> **TASK STATEMENT**
Turn the lines of the records below into a numbered list, skipping blank lines and leaving out the pictures.

> **RECORDS FOR PROCESSING**
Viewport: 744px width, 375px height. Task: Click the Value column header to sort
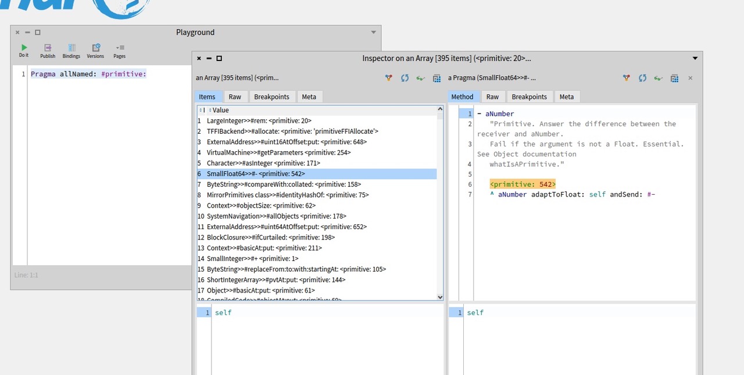click(221, 110)
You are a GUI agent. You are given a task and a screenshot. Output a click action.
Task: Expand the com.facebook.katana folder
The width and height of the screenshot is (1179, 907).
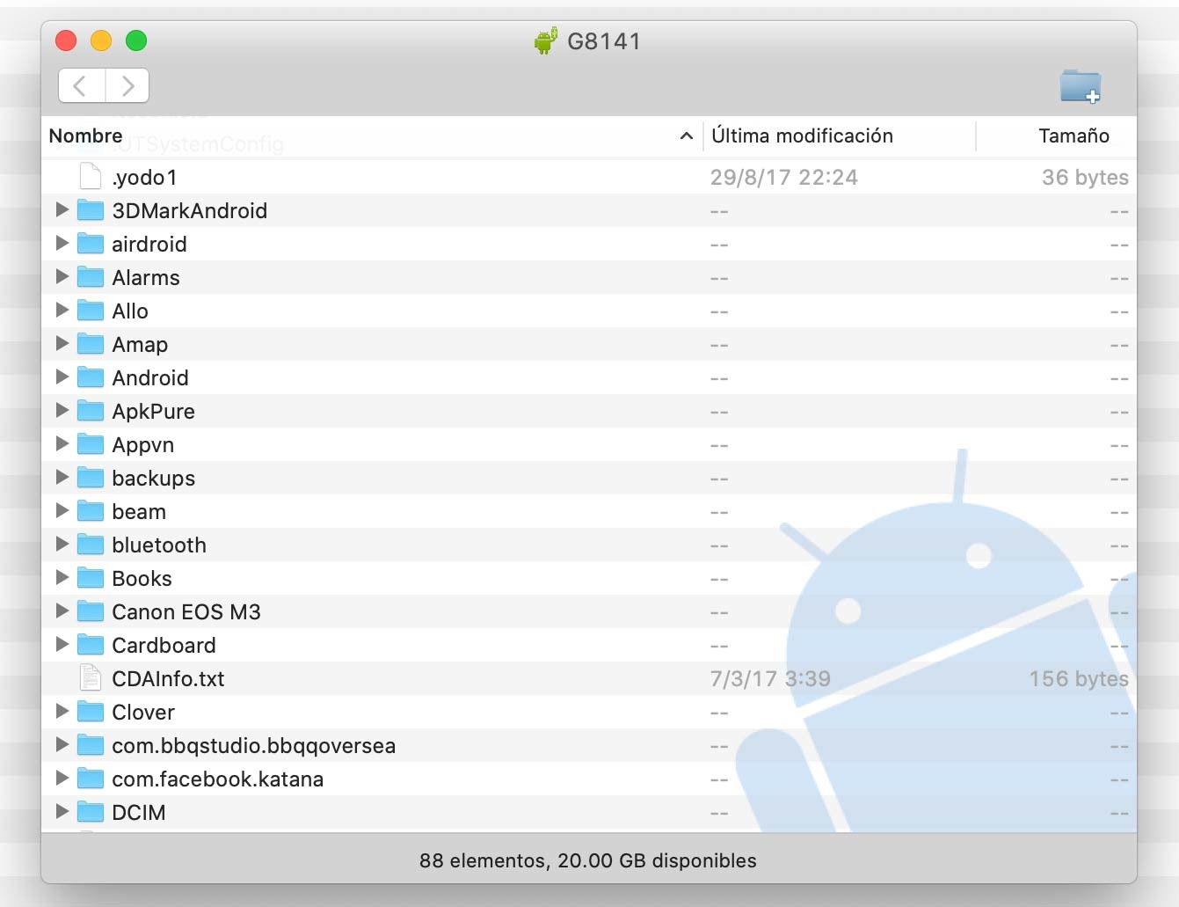coord(62,779)

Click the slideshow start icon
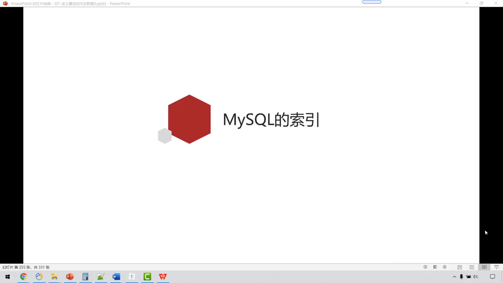coord(496,267)
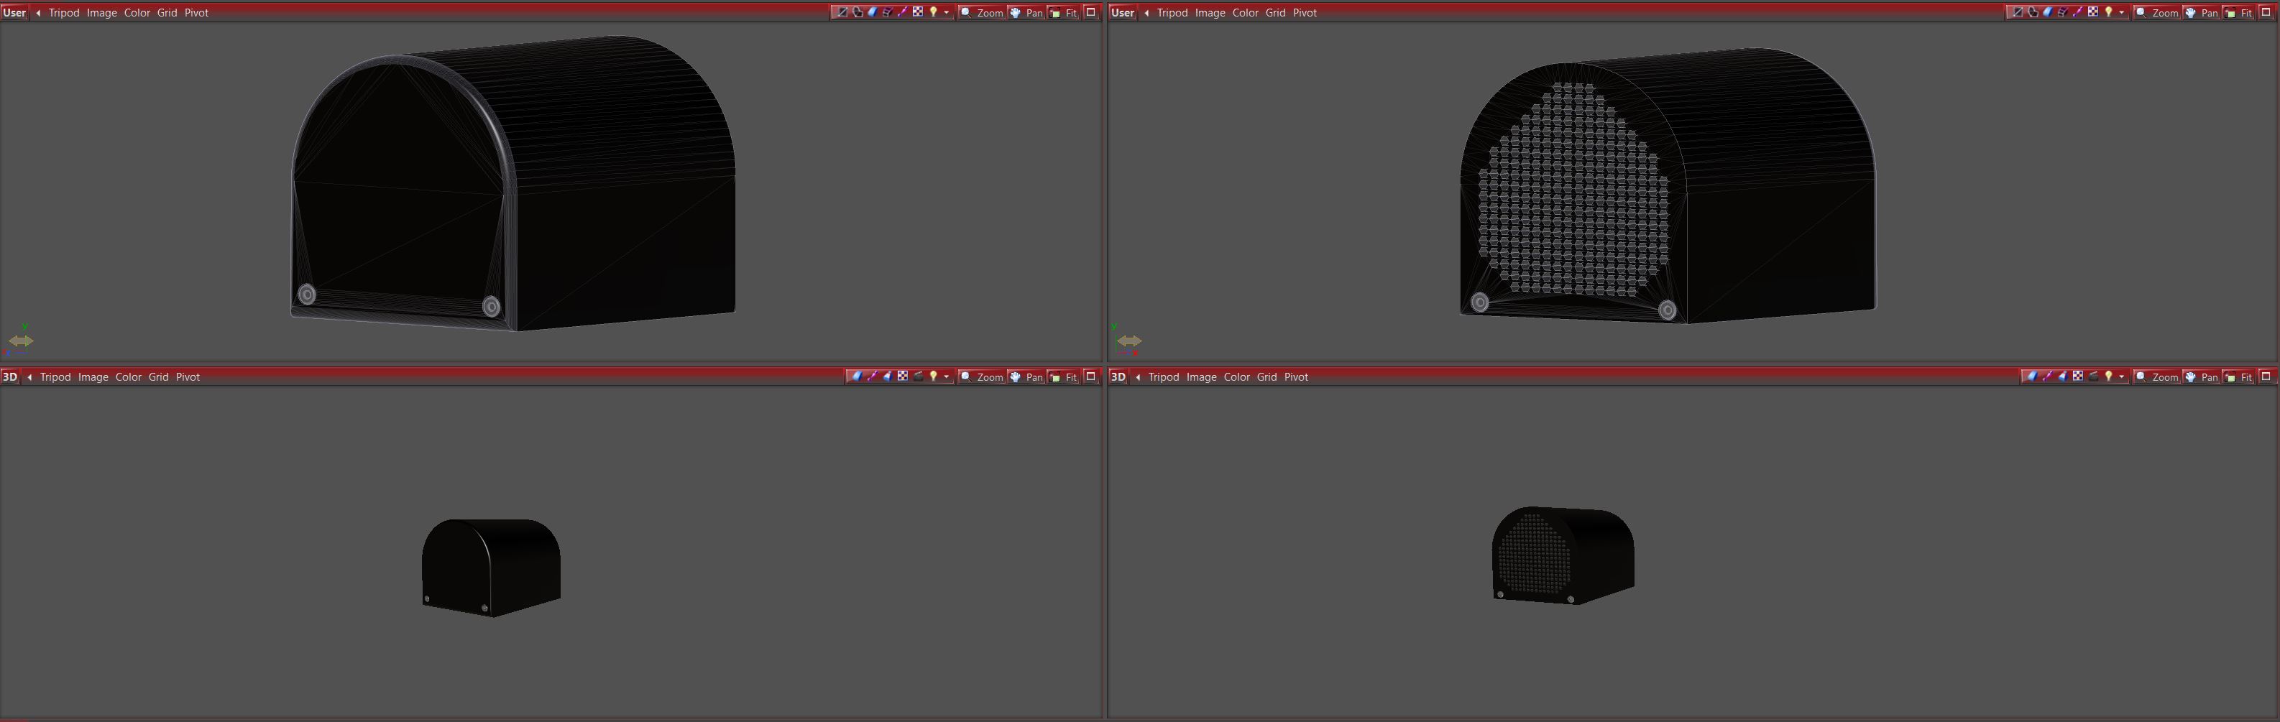Click the diagonal line icon in top-left viewport
The image size is (2280, 722).
pos(842,12)
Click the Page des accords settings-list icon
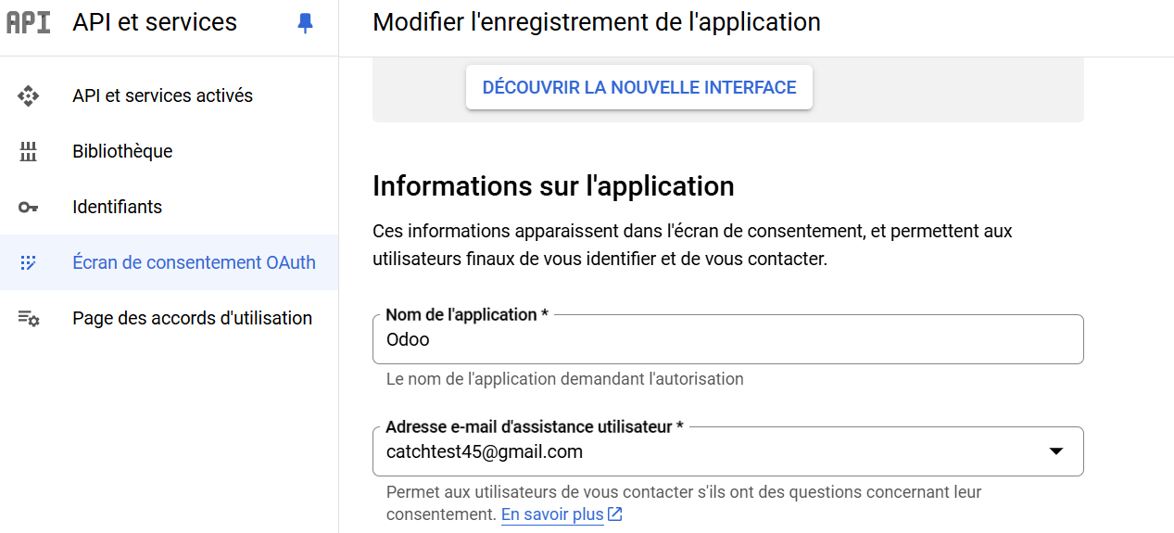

> **THE RESPONSE**
1. Viewport: 744px width, 375px height. Task: Click the Value column header to sort
2. click(221, 110)
3. You are a GUI agent. You are given a task and a screenshot. Output a click action.
4. Task: Expand the com.facebook.katana folder
5. The width and height of the screenshot is (1179, 907).
6. coord(62,779)
7. Click the slideshow start icon
8. coord(496,267)
9. Click the diagonal line icon in top-left viewport
10. The image size is (2280, 722).
11. pos(842,12)
12. Click the Page des accords settings-list icon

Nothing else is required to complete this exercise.